Tuesday, January 18, 2011

Guns & Patriots Newsletter

This Week in American Military History:

W. Thomas Smith, Jr.

Jan. 17, 1781: Continental Army forces -- including infantry, cavalry, dragoons (horse-mounted infantry), and militia – under the command of Brig. Gen. Daniel Morgan, clash with a better-equipped, more-experienced force of British Army regulars and Loyalists under the command of Lt. Col.
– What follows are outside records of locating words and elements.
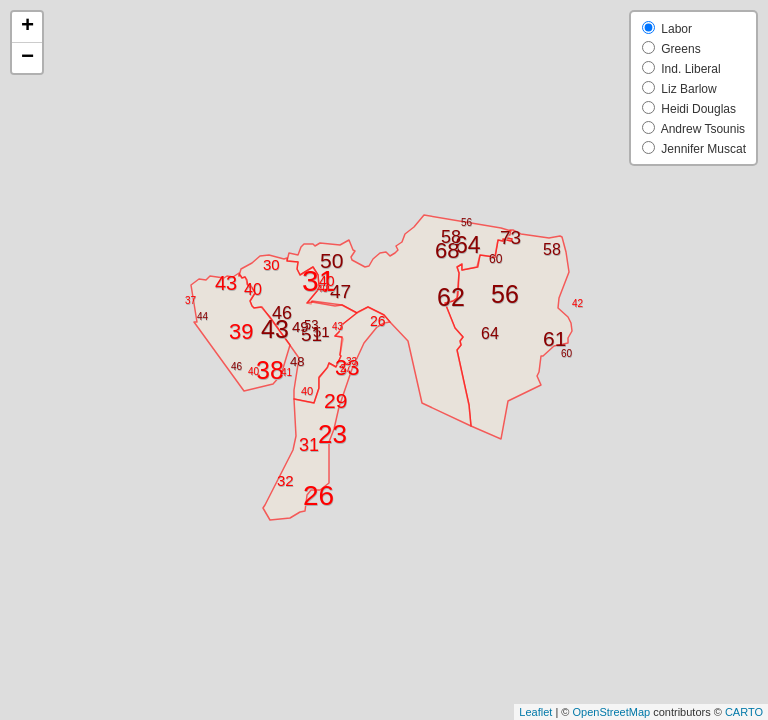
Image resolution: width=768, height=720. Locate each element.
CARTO (744, 712)
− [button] (27, 58)
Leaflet (535, 712)
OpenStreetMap (611, 712)
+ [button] (27, 27)
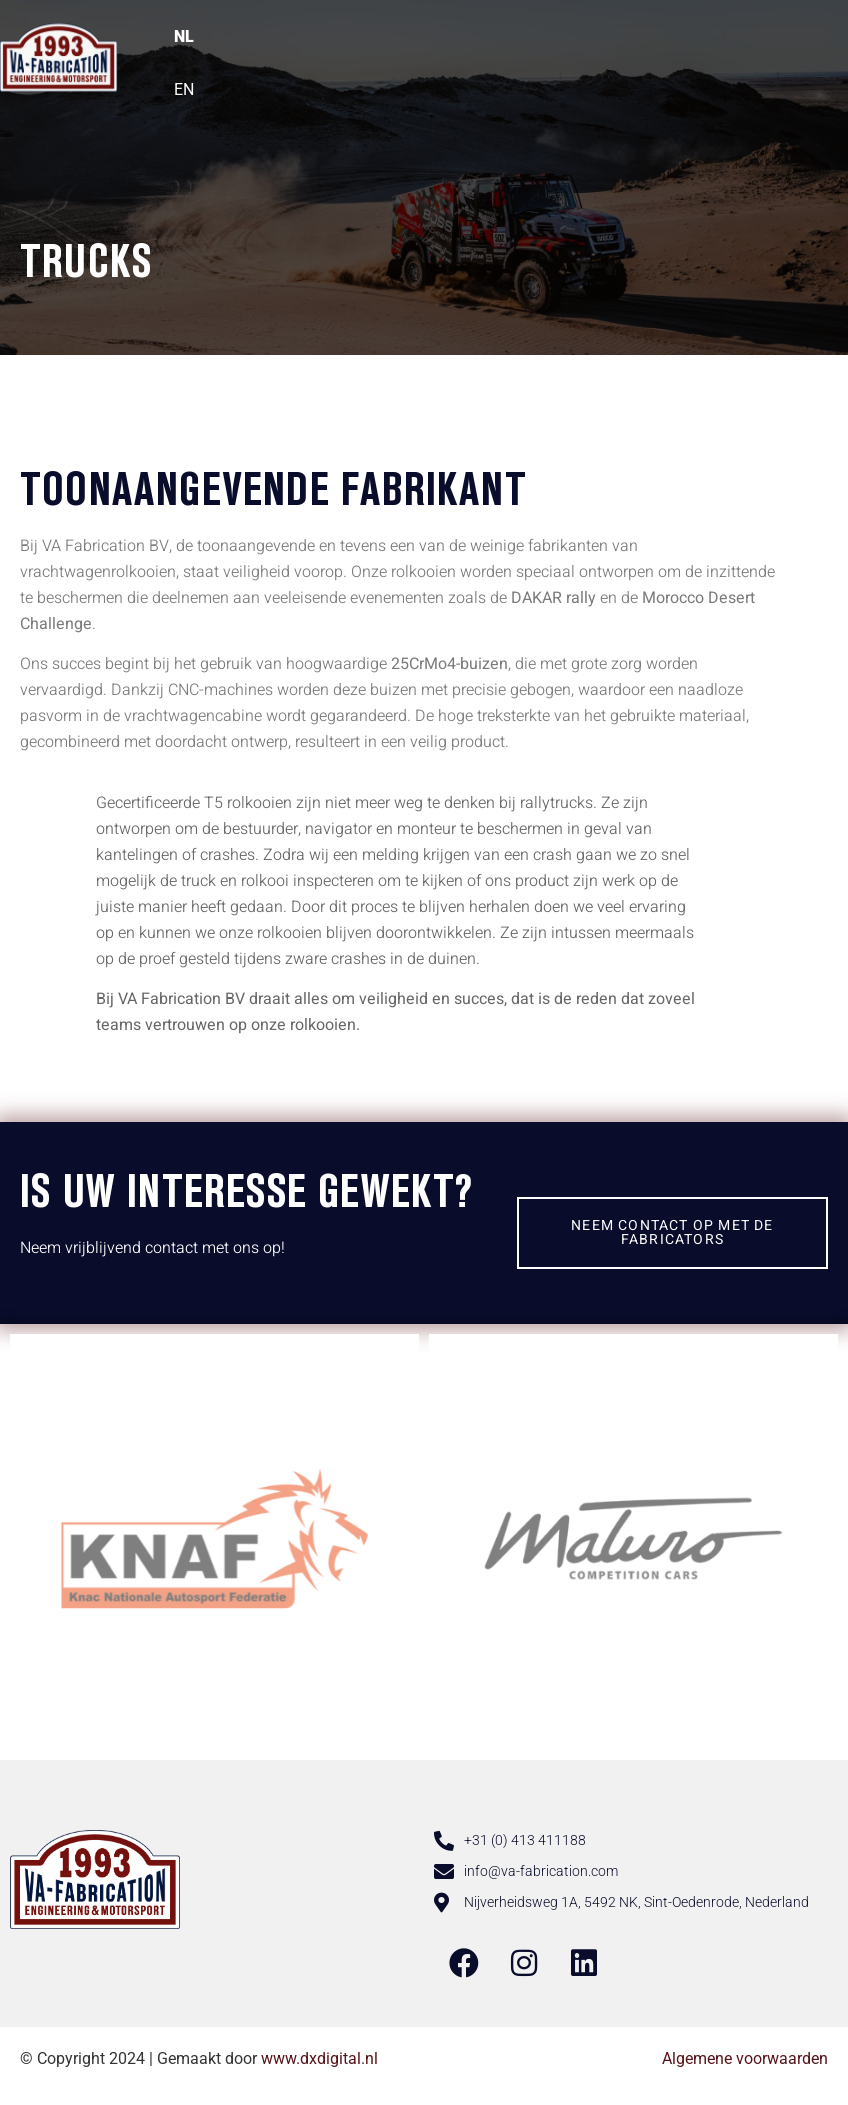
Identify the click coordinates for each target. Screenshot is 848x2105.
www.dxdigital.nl (319, 2058)
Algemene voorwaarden (745, 2058)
Banastre “Bloody Ban” Tarleton in a sprawling pastureland known as Hannah’s Cowpens in the South Carolina upcountry.

Celebrated today as the Battle of Cowpens, the engagement ends in a decisive victory for Morgan – who defeats Tarleton in a classic double-envelopment – and a near-irrevocable loss of men, equipment, and reputation for the infamous Tarleton and his “British Legion.”

Tarleton’s boss, Gen. Sir Charles Cornwallis, will abandon South Carolina and in less than two months chalk up a pyrrhic victory at the Battle of Guilford Courthouse (N.C.). Meanwhile, word of Morgan’s victory will spread like wildfire throughout the Carolinas and up into Virginia where – at Yorktown – Cornwallis’ entire army (including Tarleton and his feared green-jacketed horsemen) will surrender to the combined American-French forces of Generals George Washington and Comte de Rochambeau on October 19, almost nine months to the day after Cowpens.